Through sheer chance my G.I. doctor found I had Barrett’s esophagus during a routine physical. The lining of my esophagus was turning into that of small intestine. That sounds scary. The doctor asked me if I had an acid reflux. I didn’t. Part of the lining of my stomach was also turning into that of small intestine. That spelled the possible C word. I was told I must have a silent (symptomless) acid reflux and I’ve been on medication since. Eventually my stomach lining turned back to normal, but I still have Barrett’s esophagus.
I haven’t had stomach issues for a long time. Definitely I didn’t have heartburn. Then I remembered I often had stomach ache when I lived with my mom. I remembered my mom used to tell me that my younger brother had a delicate digestive system. When he got nervous or stressed, he threw up. I didn’t thow up but I remembered that after I left home for college, I sometime induced vomiting, probably more often than average young women.
My original home had been making me sick.
I ran away as far as possible. There are a continent and Pacific ocean between my parents and me now. I visit them once a year and that is our compromise. I used to stay with them for more than a week. I got depressed. So my stay got shorter every year. One year, after spending 4 days or so, I had a severe stomach pain. Another year, after spending several days with my Mom, I suffered IBS like symptom for two weeks.
My mom has spent her entire married life feeding somebody. It was her role in the family. She has taken care of my father, who has type 1 diabetes, for half a century. It requires a lot of work to feed a diabetic. Both my brother and I was a light eater when we were little kids, so it has become her mission to feed us as much as we would ingest. Through therapy, I realized that my mom force-fed me and I was exercising to set a boundary by saying,”No, thank you.”

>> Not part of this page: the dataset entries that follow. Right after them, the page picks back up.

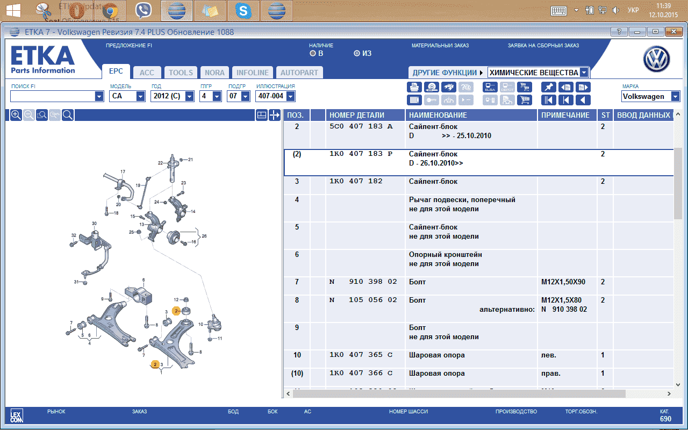Select the 'В' radio button under Наличие
This screenshot has width=688, height=430.
tap(313, 53)
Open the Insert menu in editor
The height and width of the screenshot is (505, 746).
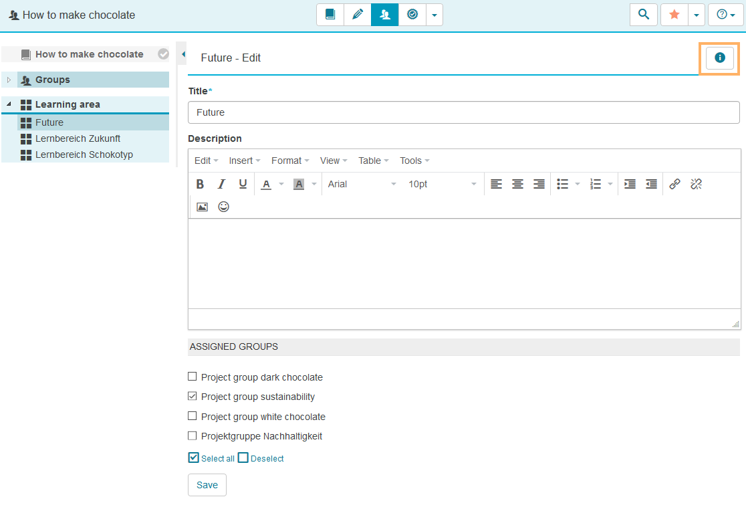[x=244, y=161]
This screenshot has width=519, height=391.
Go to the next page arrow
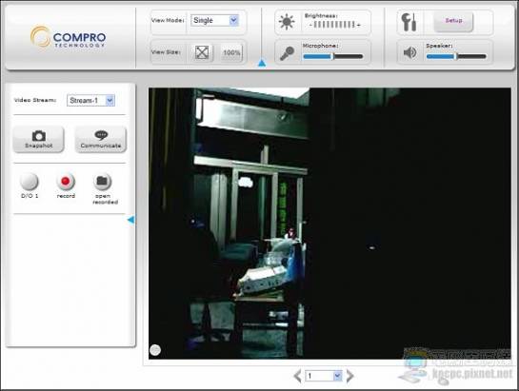click(349, 376)
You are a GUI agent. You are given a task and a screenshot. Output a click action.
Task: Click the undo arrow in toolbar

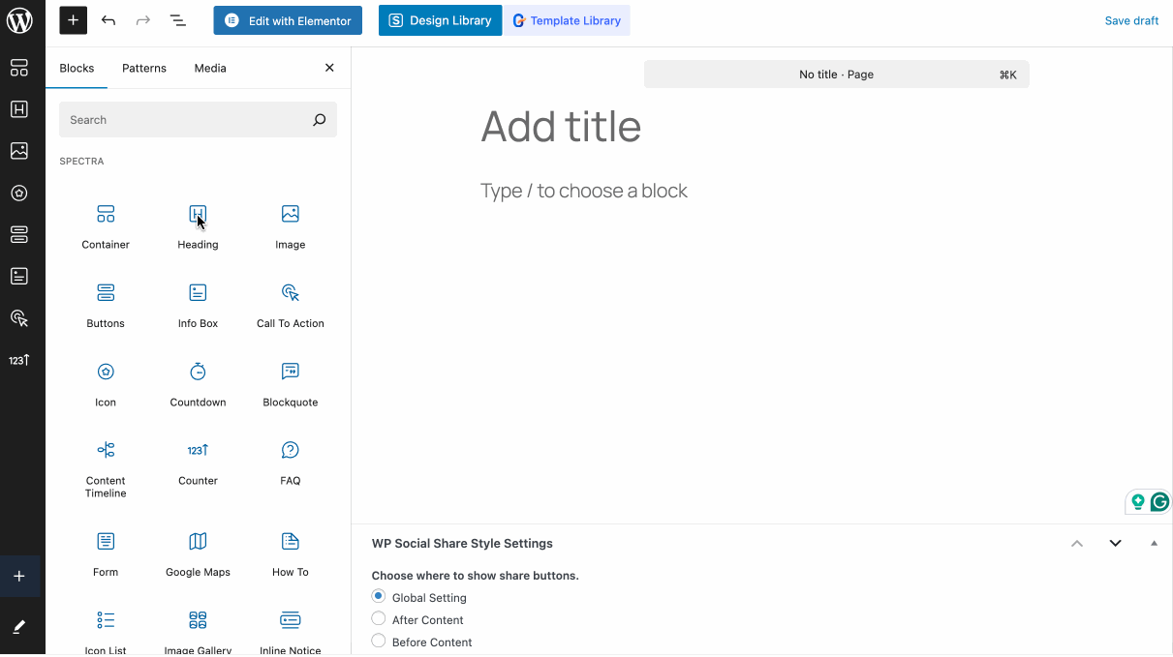click(x=108, y=20)
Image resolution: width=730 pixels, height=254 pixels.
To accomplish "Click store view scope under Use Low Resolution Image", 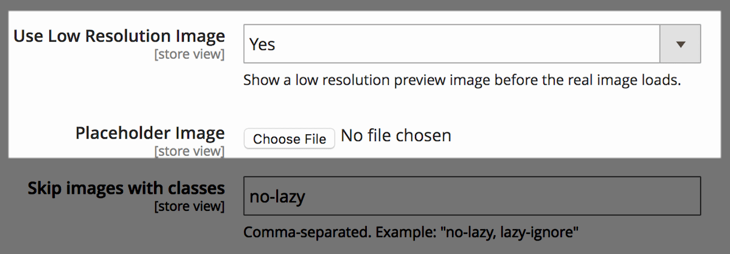I will 189,55.
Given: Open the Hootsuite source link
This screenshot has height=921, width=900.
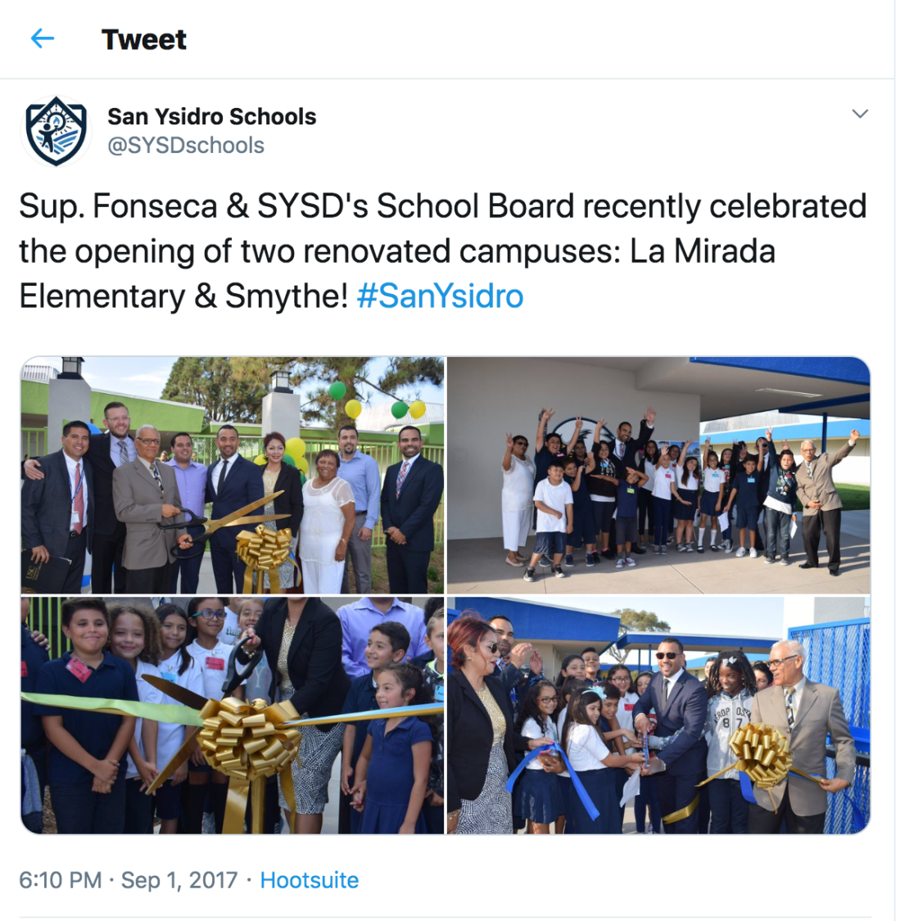Looking at the screenshot, I should [x=309, y=880].
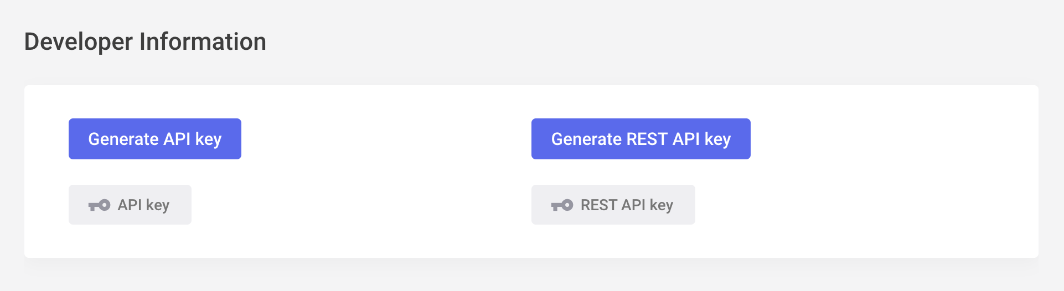1064x291 pixels.
Task: Click the word 'Developer' in the page title
Action: 79,42
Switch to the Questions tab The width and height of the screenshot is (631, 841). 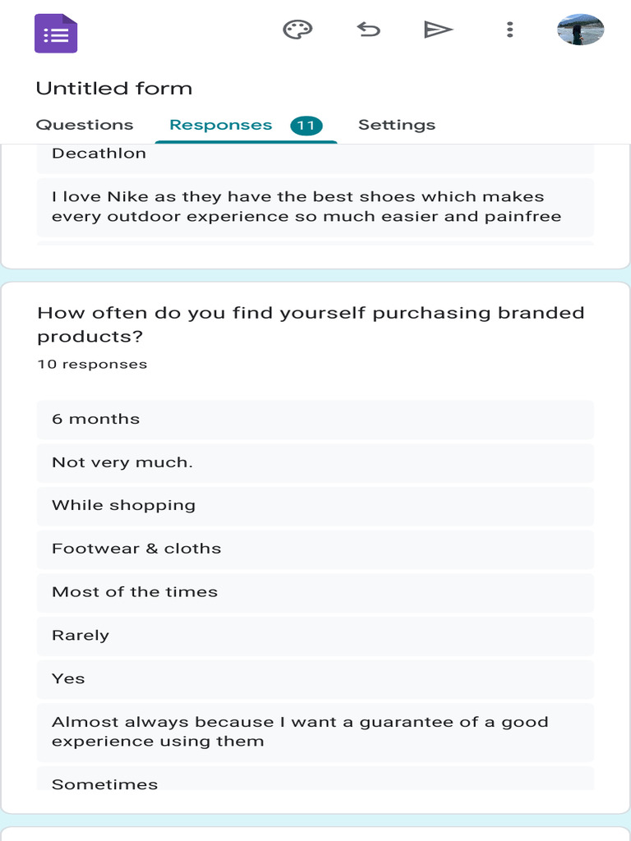85,125
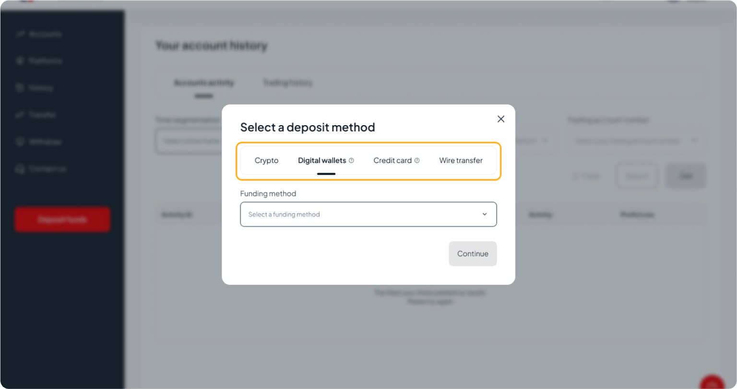The width and height of the screenshot is (737, 389).
Task: Close the deposit method dialog
Action: click(x=501, y=118)
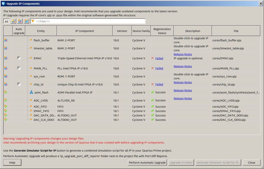Image resolution: width=264 pixels, height=169 pixels.
Task: Click the toolbar icon just left of the filter box
Action: click(x=26, y=21)
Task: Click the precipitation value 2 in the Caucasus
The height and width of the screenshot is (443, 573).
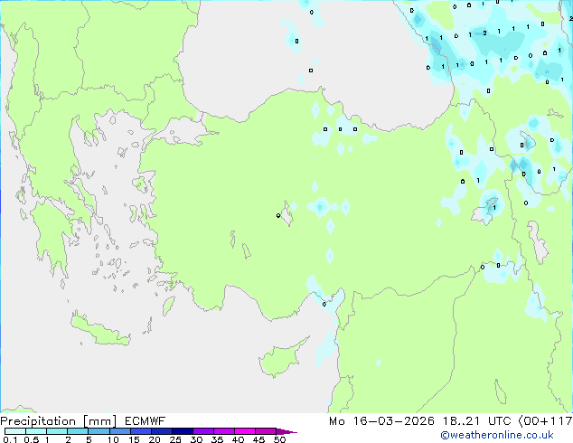Action: point(485,33)
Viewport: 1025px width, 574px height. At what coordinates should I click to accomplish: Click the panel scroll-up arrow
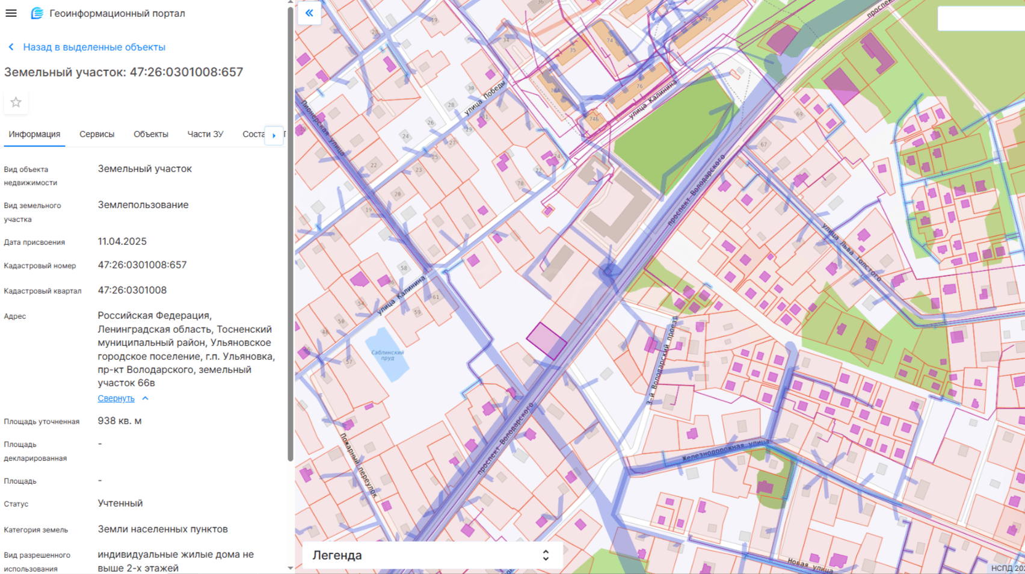click(x=291, y=2)
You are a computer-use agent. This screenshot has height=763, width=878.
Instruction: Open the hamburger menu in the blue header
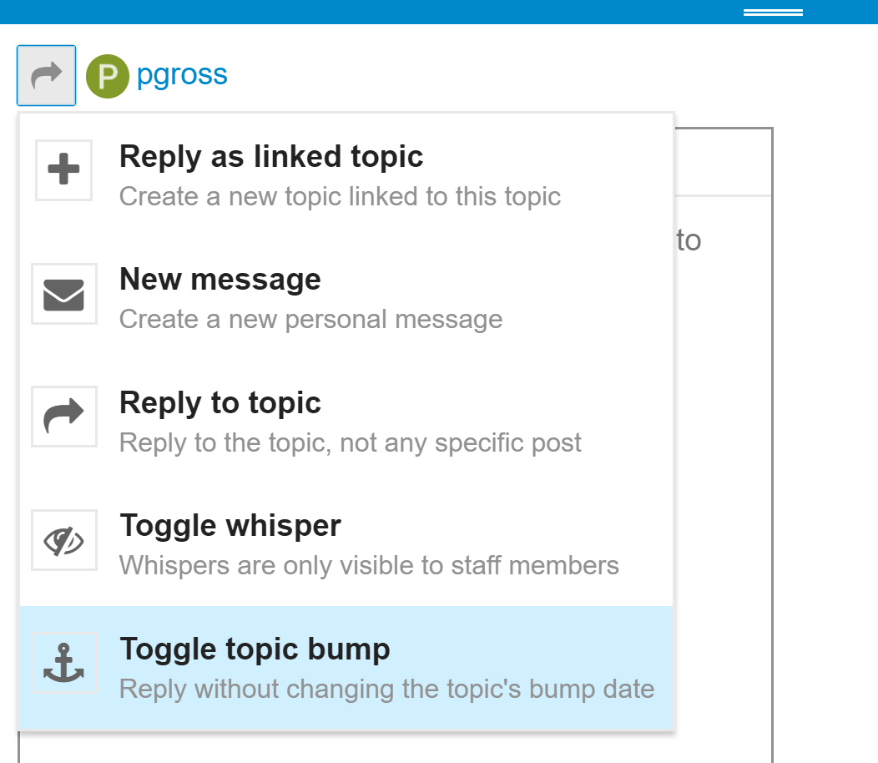click(772, 12)
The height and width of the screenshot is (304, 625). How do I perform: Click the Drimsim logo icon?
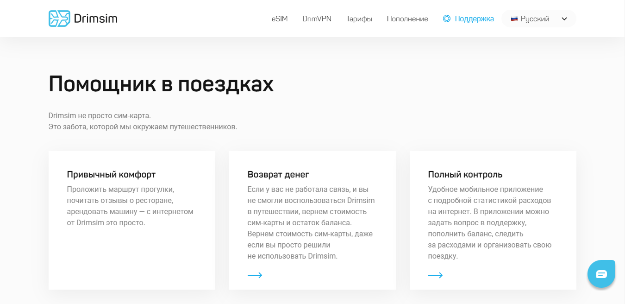[59, 19]
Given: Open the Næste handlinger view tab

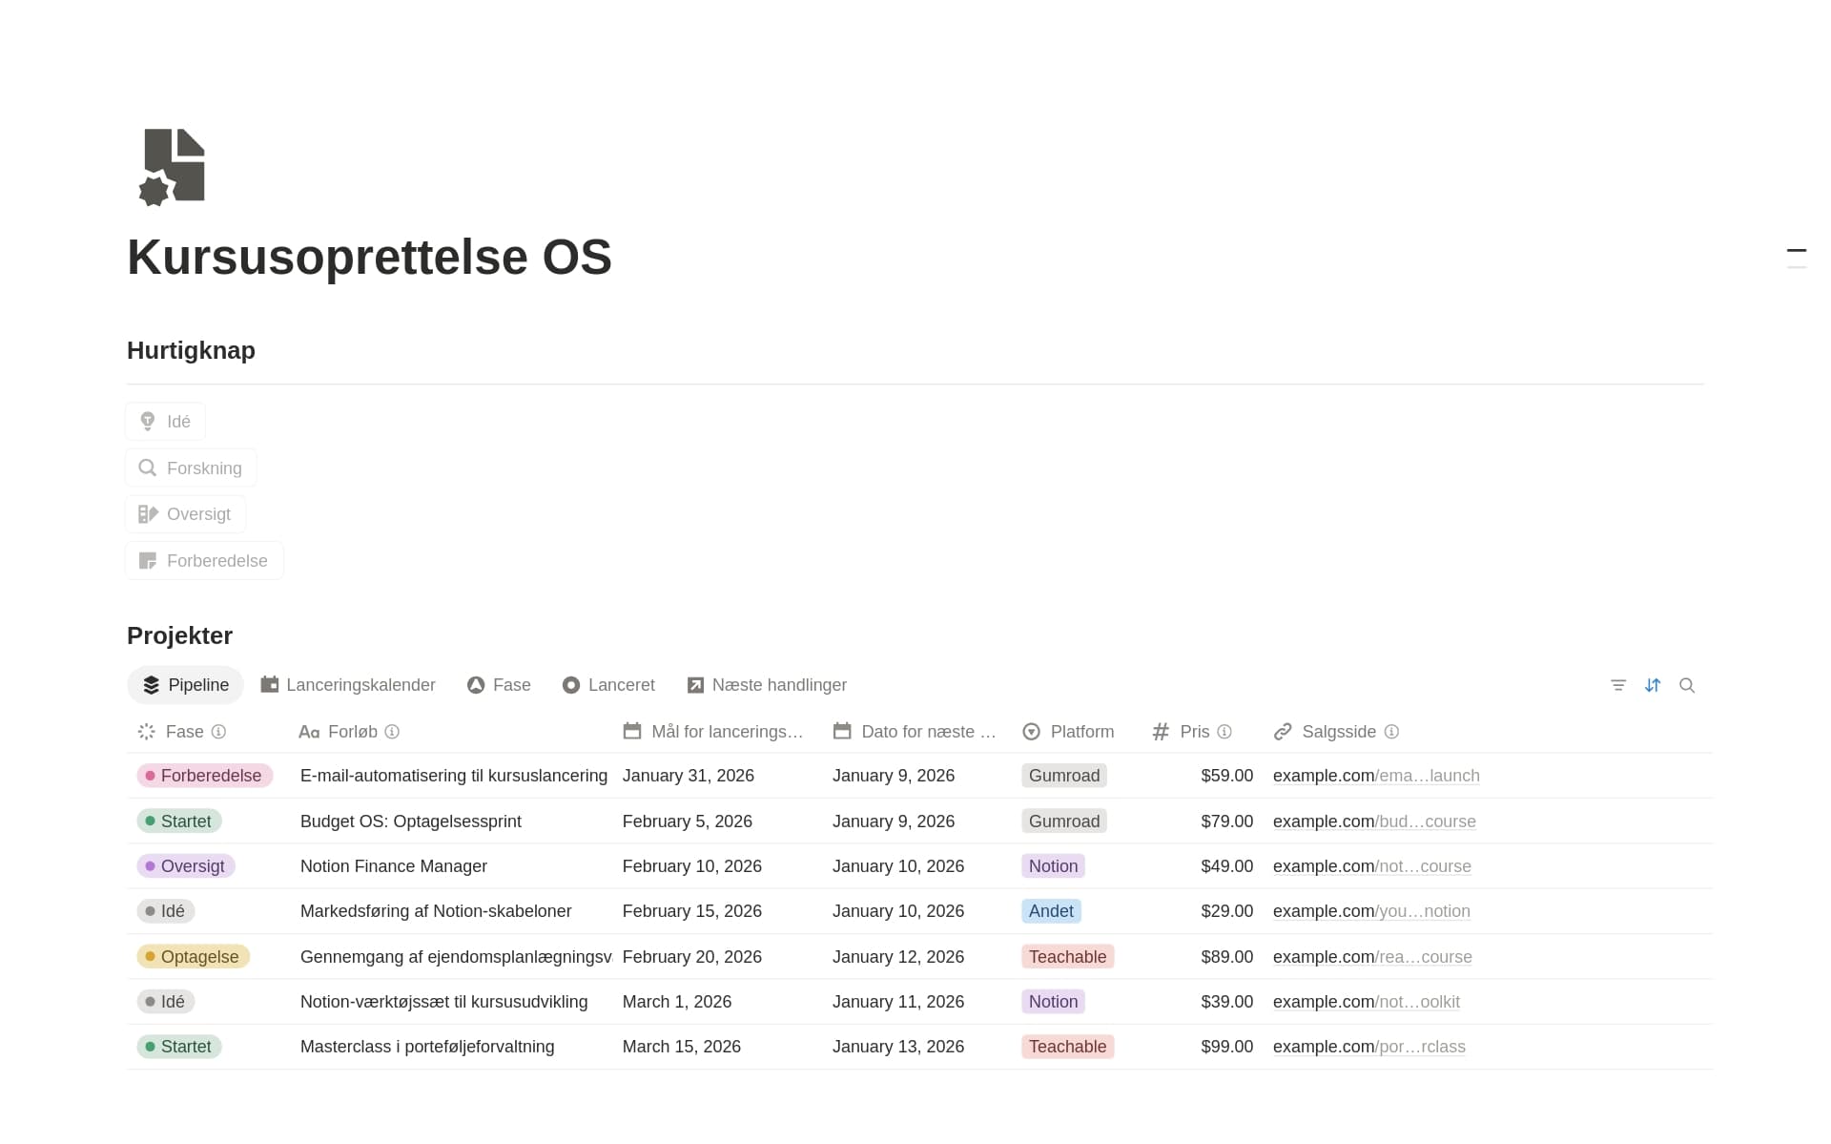Looking at the screenshot, I should coord(768,685).
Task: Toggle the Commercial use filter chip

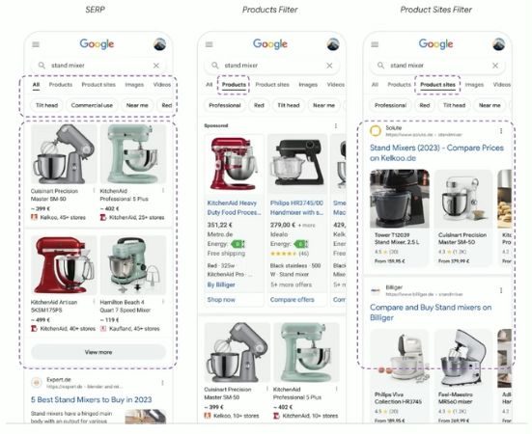Action: (92, 105)
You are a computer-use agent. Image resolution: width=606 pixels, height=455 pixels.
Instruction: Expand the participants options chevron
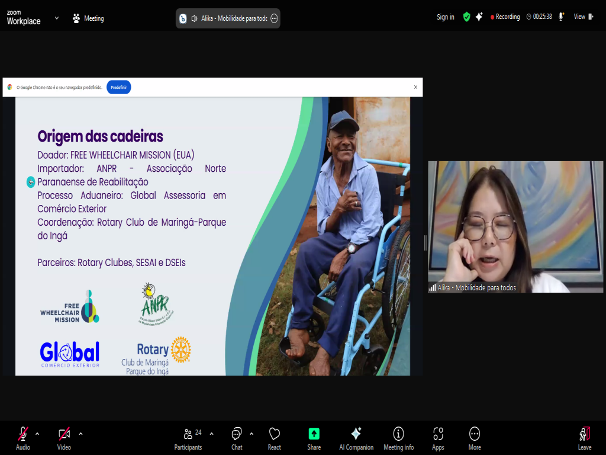tap(212, 434)
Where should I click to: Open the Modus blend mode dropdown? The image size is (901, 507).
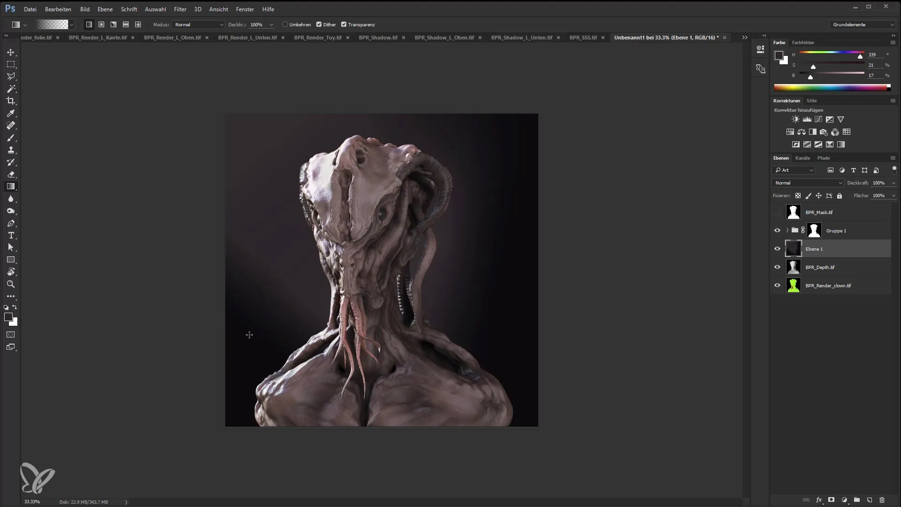coord(198,25)
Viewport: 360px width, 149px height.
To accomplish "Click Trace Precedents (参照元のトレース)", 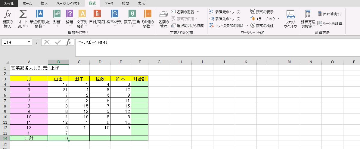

I told her I usually didn’t eat breakfast. I woke up to find a breakfast ready on the table. What can I do? I ate breakfast: ham and eggs, toasted bread, and yogurt, milk and coffee. Mom brought a jar of homemade jam to the table and told me to add it to yogurt. I only ate plain yogurt, so I said, “No, thank you.” “It’s too sour without jam. You should add it,” mom insisted. “No, thank you,” I said. I told her I didn’t usually have a breakfast, that she didn’t have to prepare mine. The next morning I woke up to find the same breakfast ready on the table. “Do you like to add the jam to your yogurt?” My mom asked. “No, I told you I didn’t eat sweetened yogurt,” I said. “It doesn’t taste good without jam,” she insisted. “No, thank you,” I said. I set a boundary firm, don’t I? The next morning I woke up to find the same breakfast ready on the table. I found she had added her homemade jam in my yogurt bowl. I didn’t say anything. I stopped feeling. When it doesn’t matter what I want or what I don’t want, why should I feel anything. I swallowed the sweet yogurt in silence. “It is good, isn’t it?” she said. That night I had an acute stomach pain.
It isn’t about a spoonful of jam in my yogurt bowl. The same pattern repeated again and again for lunch, dinner, snacks and everything else. Eventually I became a foie gras geese. No wonder I had issues around eating. I still can’t tell if I’m really hungry or not.
I told my friend the story and she said, “You have a nice mom. She likes to take care of you.” She made me feel that I was a thankless brat. I felt like throwing up. If you force a piece of chocolate into a child’s mouth, it still tastes sweet. But it doesn’t mean the child wants it. “I told you it was delicious, didn’t I? You like it, don’t you? I was right. You were wrong.. You don’t know how you feel so I’ll tell you how you feel. I am right and you are wong. How you feel doesn’t matter.” This is how we lose the ability to be ourselves…
If you still think forcing a piece of chocolate in a kid’s mouth against his/her will doesn’t matter, just substitute it with a more sinister word.